Know your limits, then push them (prudently).

Going off the previous point, it’s crucial to know what your limits are, so you can push them. But be prudent. While it’s true you need to step outside of your comfort zone, you don’t want to leap so far outside of it that the experience ends up being traumatizing!

For example, when I started planning an Eastern Europe rail trip in 2015, I was so stressed out about it that I dreaded the prospect of the trip. Finally, I stopped and asked myself, “If merely planning the trip is making me miserable, why the heck am I even doing it?” I realized I wanted to have an adventure, but I wasn’t ready for one of this magnitude just yet.

Adventure does not mean needlessly putting yourself in uncomfortable or perilous situations. There should be a good reason behind the endeavor, an opportunity to better yourself. Don’t feel so pressured to go on a great adventure that you only end up feeling stressed. Know what your limits are, and then go for something that is challenging, but healthy.

Surround yourself with inspiring people to support your adventure.

If you’re going to step outside of your comfort zone, you don’t have to go it alone. Make sure to find someone who can have your back if you start to feel overwhelmed on your adventure.

For example, if you’re moving to a new town to pursue a dream career path, look up organizations ahead of time that can provide you with a support network when you arrive. If you’re going on a trip abroad to learn more about different cultures, find a travel partner with a similar sense of adventure or find some other means of support in your destination. One thing I like to do on solo international trips is find a local host for my first few days to help me get settled in. This ensures I have a native there to welcome me when I arrive and show me around the city so I acclimate better.
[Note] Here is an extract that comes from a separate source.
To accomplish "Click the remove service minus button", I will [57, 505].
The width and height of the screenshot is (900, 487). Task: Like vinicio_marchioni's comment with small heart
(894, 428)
Consider the alternatives.

This is my favorite exercise when I’m afraid to do something: Imagine yourself doing the thing you’re afraid of. Then, imagine yourself not doing it, going about your life just as you had before. How is your life different in each scenario? How do you feel about not taking that risk?
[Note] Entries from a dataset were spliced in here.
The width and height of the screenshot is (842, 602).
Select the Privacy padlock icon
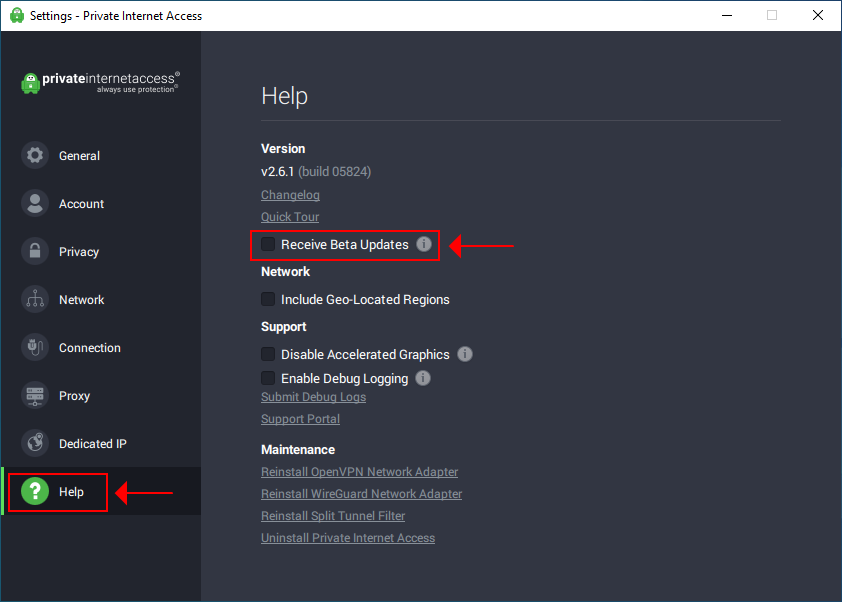click(35, 252)
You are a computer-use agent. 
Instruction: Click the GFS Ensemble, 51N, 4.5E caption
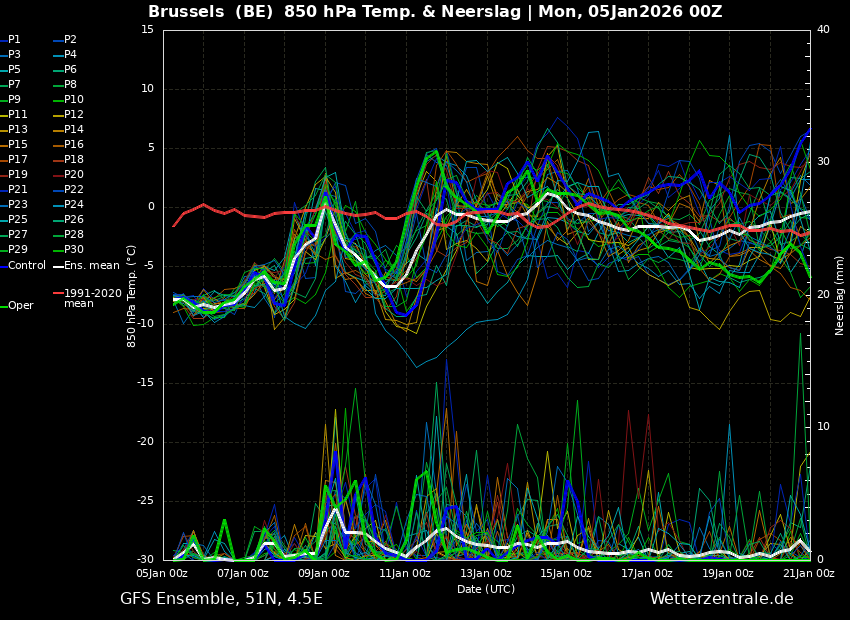click(x=221, y=599)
If it’s important enough to you, you’ll realize that the alternative just won’t do. This often gives me the push I need to finally go for it.
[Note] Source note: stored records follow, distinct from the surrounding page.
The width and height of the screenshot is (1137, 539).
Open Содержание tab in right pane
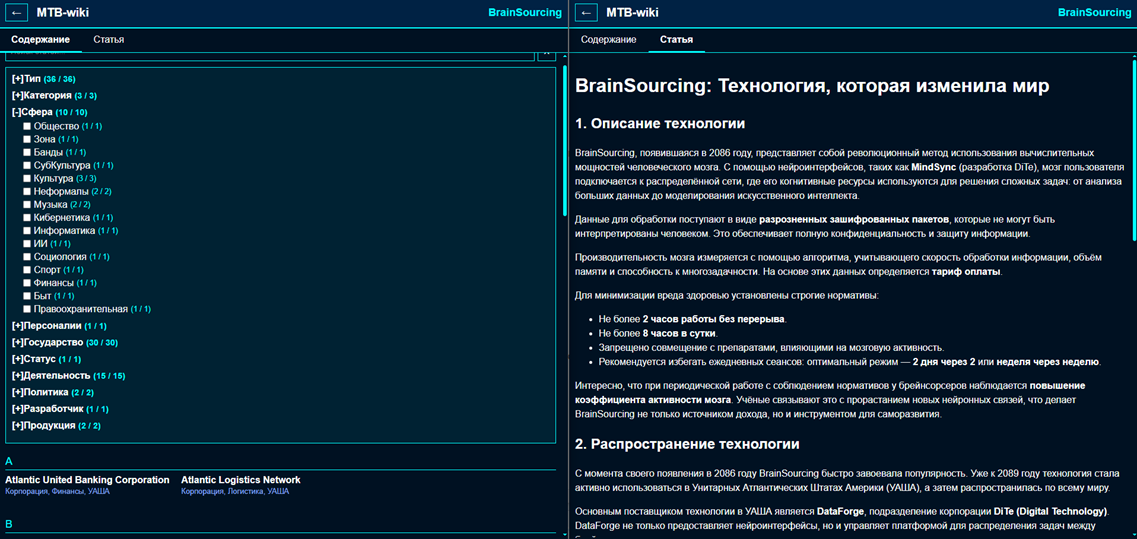click(x=608, y=40)
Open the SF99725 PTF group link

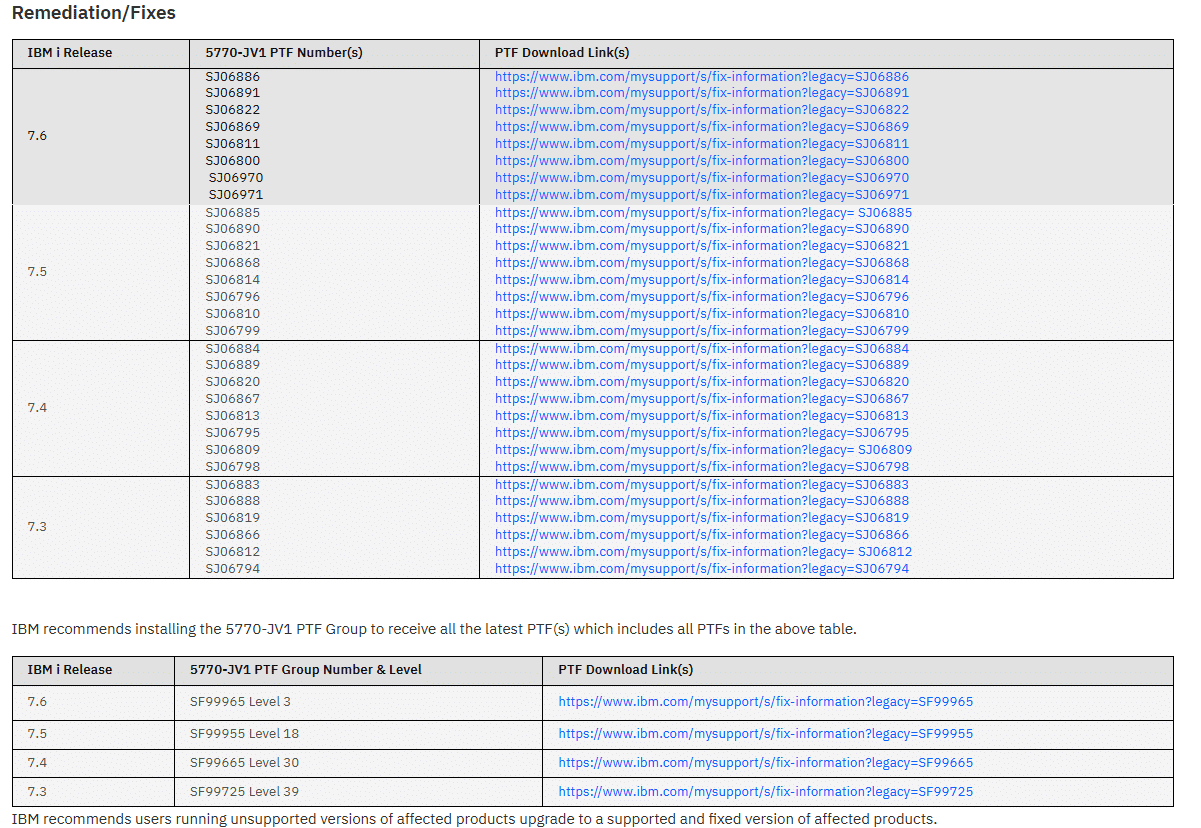[x=765, y=792]
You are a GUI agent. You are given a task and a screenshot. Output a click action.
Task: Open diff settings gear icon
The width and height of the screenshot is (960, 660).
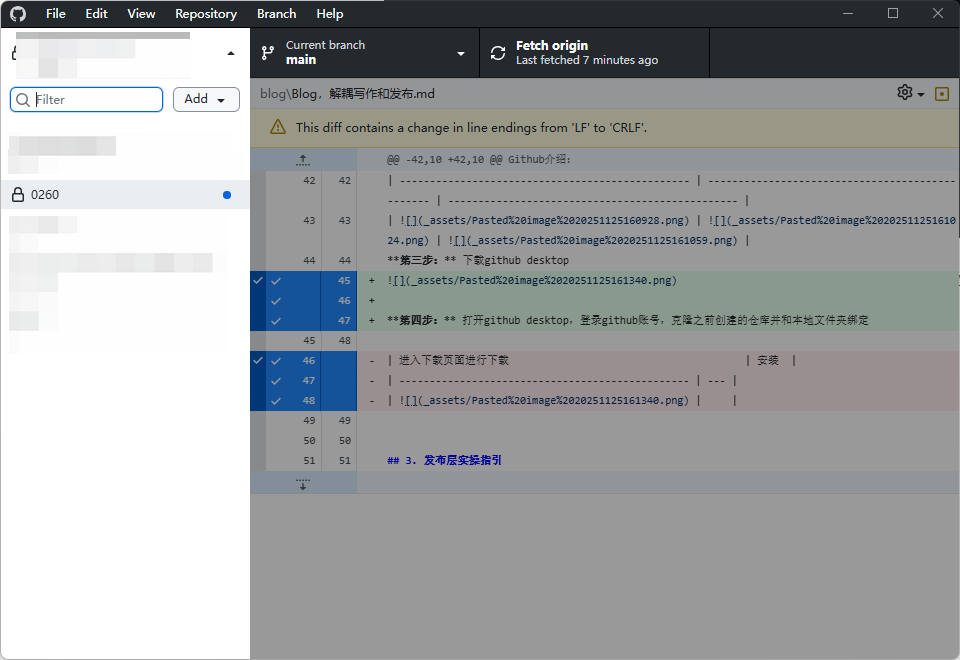pyautogui.click(x=905, y=93)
Forget the big leap—take baby steps instead.

An adventure doesn’t have to be grandiose and dangerous. You don’t have to go hang gliding over the mountains to experience a thrill. It all depends on your limits and what you’re ready to do.

Start small. Maybe you take a different path to work today. Or perhaps you approach a stranger and strike up a conversation. Maybe you sign up for a foreign language class. As you take these baby steps, you’ll find they bring you closer to your big goal.

When I went on a trip to South America in 2014, my mom accompanied me. We traveled around for three weeks, and then she returned home while I continued my travels alone. I wasn’t ready to take that first step completely on my own, but afterward, I was able to take bigger bounds.

Just a month after landing in Peru with my mom, I found myself packed into a tiny shared van with complete strangers, winding through mountain roads in the Peruvian countryside. I ended up getting out in the small town of Ollantaytambo, wandering from hostel to hostel, and practicing my beginner Spanish until I secured a place to sleep for the night. Had you told me two months earlier that I’d be doing that, I’d have said it was impossible!

As you healthily push your limits, you’ll find that you push the fear farther and farther away. Soon enough, you’ll be doing things you never thought possible.

You have it in you to be brave, even when you feel afraid. So take a deep breath, then take that first step to getting outside of your comfort zone. Adventures await you!